1. Teoría de la llegada de Esdras
antes que Nehemías, en el 458.
Es la teoría tradicional. Puede fundamentarse en los libros canónicos de
Esdras y Nehemías y ofrece un cuadro admisible que, en apariencia, parece no
envolver dificultades insuperables. Yo mismo he estado inclinado a aceptarla.
a. Ventajas de esta teoría.
a. Ventajas de esta teoría.
La narración, tal como la Biblia la presenta, produce ciertamente la impresión de que Esdras llegó el primero. El comienzo de su misión (Esd. caps. 7 al 10), fijado en el año séptimo de Artajerjes (Esd. 7, 7 ss.), es descrito antes de que Nehemías sea presentado en escena en el año veinte de Artajerjes (Ne. 1, 1; 2, 1). Indudablemente, nos sentimos inclinados a creer que Esdras precedió a Nehemías trece años. Esto no es en sí mismo del todo inadmisible, ni se puede refutar de buenas a primeras, ya que muchos de los pasajes aducidos como refutación son, a lo sumo, no concluyentes. Por ejemplo, la mención de un «muro» en Esd. 9, 9 no prueba necesariamente que la obra de Nehemías haya sido ejecutada antes de la llegada de Esdras; la palabra, que no es la normal para designar una ciudad amurallada puede ser entendida en sentido figurado.

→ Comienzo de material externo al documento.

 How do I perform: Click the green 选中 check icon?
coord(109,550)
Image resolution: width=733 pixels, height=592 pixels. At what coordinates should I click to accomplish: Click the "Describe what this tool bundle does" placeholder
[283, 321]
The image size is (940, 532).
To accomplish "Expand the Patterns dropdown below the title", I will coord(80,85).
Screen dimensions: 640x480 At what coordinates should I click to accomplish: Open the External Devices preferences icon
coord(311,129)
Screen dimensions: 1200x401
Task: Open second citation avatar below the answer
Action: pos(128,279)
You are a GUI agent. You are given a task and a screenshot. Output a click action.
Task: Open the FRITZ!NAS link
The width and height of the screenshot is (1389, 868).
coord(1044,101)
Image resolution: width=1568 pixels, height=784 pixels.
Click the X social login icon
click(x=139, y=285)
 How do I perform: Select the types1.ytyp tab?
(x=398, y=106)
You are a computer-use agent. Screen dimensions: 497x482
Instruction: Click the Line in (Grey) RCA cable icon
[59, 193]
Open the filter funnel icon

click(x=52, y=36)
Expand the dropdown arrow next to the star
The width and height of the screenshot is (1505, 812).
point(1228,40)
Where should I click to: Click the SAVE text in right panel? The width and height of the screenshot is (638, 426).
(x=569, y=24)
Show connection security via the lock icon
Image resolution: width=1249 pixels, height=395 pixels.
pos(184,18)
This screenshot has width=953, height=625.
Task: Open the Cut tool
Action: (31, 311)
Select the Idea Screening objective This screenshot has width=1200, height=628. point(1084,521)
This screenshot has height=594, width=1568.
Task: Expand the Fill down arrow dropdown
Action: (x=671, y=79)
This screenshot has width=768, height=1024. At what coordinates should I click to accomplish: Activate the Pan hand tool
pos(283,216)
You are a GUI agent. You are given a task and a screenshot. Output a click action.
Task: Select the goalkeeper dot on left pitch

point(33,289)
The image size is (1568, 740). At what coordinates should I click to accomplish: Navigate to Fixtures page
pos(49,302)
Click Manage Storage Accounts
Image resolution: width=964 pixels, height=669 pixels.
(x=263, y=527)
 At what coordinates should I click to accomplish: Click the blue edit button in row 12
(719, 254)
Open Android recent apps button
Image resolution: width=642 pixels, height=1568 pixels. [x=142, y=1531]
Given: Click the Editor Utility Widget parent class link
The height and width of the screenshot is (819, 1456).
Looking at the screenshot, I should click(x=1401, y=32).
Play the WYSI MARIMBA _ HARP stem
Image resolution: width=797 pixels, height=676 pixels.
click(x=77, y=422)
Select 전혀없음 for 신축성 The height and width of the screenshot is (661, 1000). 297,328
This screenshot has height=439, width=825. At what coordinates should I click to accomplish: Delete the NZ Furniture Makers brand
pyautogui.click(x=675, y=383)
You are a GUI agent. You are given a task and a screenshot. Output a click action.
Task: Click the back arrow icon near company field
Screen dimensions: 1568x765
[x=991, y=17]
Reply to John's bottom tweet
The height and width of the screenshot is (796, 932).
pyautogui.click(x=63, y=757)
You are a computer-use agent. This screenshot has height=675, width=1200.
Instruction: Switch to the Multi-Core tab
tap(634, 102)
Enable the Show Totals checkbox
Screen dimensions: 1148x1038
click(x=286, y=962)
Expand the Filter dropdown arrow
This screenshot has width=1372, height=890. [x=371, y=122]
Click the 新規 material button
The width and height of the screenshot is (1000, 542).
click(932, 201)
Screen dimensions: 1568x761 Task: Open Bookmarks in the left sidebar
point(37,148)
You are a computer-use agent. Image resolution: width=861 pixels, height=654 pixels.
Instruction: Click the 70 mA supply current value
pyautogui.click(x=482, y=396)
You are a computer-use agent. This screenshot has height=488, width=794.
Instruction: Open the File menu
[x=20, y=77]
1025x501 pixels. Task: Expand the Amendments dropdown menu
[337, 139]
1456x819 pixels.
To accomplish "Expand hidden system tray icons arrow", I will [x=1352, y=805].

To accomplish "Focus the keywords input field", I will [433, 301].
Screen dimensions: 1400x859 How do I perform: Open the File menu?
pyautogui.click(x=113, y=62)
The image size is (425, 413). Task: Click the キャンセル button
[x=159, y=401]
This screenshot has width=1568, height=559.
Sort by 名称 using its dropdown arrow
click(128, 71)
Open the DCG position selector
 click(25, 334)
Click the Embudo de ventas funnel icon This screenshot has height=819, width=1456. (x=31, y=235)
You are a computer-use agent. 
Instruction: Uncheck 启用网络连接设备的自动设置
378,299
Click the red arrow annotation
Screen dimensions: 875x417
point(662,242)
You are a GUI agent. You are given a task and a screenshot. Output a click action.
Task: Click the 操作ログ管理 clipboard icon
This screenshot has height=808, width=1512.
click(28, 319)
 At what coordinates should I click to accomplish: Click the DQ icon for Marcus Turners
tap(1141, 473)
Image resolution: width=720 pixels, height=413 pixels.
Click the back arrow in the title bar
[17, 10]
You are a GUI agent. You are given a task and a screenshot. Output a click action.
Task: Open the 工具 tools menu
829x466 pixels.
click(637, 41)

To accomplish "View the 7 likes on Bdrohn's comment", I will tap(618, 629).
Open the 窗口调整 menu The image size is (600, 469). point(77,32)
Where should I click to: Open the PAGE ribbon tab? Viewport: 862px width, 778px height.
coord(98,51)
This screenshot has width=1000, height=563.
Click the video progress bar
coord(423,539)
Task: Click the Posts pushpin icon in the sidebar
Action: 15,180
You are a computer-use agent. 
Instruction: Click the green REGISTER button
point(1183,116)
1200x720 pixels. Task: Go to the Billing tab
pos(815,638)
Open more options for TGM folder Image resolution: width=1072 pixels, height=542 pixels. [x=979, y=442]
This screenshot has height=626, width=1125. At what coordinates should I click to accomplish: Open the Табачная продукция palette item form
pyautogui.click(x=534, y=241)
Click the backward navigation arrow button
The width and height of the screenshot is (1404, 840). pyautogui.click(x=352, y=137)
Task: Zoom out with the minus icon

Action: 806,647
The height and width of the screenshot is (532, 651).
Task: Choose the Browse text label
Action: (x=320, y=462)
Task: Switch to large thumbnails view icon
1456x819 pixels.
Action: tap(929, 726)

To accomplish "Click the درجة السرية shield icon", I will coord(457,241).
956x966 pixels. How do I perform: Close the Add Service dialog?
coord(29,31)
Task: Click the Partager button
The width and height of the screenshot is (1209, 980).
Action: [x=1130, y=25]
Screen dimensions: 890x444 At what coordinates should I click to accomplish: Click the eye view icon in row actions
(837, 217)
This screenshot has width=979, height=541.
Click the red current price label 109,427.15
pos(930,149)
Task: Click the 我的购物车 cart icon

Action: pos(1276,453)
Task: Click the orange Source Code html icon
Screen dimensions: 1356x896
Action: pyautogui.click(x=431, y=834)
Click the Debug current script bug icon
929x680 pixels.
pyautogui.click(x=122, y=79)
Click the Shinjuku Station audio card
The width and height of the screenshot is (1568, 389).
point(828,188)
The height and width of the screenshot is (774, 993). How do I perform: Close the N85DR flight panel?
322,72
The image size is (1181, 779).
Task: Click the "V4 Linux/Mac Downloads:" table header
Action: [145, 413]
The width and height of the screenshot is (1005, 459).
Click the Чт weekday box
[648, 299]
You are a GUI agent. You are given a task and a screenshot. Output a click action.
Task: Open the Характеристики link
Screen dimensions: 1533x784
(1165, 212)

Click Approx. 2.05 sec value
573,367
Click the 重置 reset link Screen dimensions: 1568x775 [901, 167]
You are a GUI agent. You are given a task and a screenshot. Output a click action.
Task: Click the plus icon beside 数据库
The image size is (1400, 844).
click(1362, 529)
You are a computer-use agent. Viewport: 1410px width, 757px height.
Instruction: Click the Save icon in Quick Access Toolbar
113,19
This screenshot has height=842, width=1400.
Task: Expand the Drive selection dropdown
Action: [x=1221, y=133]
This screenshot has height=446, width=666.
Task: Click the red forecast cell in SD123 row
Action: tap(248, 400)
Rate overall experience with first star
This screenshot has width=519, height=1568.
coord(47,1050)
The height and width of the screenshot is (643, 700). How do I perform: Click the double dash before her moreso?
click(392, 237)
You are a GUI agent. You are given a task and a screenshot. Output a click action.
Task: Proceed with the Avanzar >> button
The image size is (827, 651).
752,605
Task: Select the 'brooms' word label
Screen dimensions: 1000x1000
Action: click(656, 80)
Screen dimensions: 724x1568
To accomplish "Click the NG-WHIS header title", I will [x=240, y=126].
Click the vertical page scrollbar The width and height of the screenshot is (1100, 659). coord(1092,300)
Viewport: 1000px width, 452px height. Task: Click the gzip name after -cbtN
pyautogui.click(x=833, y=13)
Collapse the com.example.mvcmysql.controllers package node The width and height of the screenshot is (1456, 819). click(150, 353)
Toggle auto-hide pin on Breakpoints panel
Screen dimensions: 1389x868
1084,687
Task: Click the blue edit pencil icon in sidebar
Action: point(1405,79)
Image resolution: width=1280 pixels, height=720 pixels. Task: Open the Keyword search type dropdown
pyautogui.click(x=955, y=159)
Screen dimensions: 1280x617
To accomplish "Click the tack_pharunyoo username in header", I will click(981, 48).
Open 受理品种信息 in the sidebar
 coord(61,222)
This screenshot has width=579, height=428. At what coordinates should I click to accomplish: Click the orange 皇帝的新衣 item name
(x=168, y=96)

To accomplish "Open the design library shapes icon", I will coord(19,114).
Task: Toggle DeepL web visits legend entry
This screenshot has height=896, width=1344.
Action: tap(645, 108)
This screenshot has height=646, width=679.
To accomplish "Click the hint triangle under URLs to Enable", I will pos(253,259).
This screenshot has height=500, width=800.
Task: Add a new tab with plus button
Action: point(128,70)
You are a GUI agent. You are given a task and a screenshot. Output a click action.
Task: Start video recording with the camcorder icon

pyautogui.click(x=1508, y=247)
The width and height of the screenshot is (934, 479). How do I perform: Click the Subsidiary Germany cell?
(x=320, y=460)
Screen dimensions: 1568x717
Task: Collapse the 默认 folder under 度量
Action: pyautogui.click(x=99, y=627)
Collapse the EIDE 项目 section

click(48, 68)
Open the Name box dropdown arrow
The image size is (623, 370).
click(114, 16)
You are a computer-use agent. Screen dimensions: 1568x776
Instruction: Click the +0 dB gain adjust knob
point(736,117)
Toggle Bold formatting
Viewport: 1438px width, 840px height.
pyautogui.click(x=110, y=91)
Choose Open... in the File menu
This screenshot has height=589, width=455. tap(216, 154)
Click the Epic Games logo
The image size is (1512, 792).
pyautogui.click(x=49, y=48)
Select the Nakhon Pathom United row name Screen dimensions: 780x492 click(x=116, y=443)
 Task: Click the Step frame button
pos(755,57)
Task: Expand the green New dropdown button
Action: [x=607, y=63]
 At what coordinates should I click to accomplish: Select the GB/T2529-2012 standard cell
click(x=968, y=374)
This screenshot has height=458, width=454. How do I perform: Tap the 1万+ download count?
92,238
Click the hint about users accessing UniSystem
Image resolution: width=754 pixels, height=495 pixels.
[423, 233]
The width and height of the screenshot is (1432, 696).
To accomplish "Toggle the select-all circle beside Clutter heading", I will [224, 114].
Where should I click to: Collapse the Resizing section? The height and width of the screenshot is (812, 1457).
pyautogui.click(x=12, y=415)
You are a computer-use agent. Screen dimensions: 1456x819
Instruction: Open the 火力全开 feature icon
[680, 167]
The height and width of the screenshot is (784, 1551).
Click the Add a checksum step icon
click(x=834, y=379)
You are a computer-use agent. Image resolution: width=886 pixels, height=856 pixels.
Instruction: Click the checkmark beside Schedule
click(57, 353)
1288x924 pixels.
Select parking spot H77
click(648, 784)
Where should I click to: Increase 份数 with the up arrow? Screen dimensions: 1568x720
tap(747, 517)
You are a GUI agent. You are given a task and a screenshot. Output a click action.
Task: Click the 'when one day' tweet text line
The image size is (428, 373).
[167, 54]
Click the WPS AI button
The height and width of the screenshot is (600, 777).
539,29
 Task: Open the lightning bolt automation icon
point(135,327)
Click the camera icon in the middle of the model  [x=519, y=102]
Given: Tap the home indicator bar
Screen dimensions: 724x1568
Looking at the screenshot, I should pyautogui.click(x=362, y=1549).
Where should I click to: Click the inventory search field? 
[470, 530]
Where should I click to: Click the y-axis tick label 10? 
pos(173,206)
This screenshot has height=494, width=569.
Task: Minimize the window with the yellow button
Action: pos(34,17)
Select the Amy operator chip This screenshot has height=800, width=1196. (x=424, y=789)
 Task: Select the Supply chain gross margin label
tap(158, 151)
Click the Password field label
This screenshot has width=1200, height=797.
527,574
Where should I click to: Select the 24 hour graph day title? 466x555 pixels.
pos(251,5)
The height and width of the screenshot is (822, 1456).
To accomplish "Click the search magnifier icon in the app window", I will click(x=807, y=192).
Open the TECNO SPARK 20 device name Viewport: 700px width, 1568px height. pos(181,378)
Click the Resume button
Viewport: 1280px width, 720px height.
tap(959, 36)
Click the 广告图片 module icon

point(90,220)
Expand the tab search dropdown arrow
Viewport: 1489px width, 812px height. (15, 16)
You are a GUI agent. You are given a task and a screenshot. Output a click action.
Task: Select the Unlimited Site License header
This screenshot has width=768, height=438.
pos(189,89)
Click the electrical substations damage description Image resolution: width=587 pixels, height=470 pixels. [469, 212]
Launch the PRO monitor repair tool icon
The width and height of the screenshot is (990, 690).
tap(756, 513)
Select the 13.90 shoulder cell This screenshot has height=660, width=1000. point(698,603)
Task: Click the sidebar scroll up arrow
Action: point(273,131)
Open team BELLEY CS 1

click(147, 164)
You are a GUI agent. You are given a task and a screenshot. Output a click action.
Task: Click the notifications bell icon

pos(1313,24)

Ni es concluyente el hecho de que Nehemías encontrara sólo un poco de pueblo en Jerusalén (Ne. 7, 4), mientras que a Esdras le esperaba allí una gran multitud, para probar que la repoblación de la ciudad por Nehemías (Ne. 11, 1 ss.) había sido ya llevada a cabo antes de la llegada de Esdras. Ciertamente son posibles otras explicaciones. Tampoco prueba Esd. 10, 6 que Yehojanán, nieto de Elyasib, contemporáneo de Nehemías, fuese sumo sacerdote en los días de Esdras. Yehojanán no es llamado aquí «sumo sacerdote» y siendo este nombre muy común pudo ser —aunque no parece probable— el de un tío del mismo nombre [769]. Ni prueba la prioridad de Nehemías el hecho de que éste nombrara cuatro tesoreros del Templo (Ne. 13, 13), mientras que Esdras encontró a estos hombres en su oficio, a su llegada (Esd. 8, 33). No es necesario suponer que Nehemías instituyera un nuevo oficio, sino que pudo simplemente poner hombres honrados en un oficio ya existente. Y otros pasajes aducidos deben ser tenidos de igual modo, por inconcluyentes [770].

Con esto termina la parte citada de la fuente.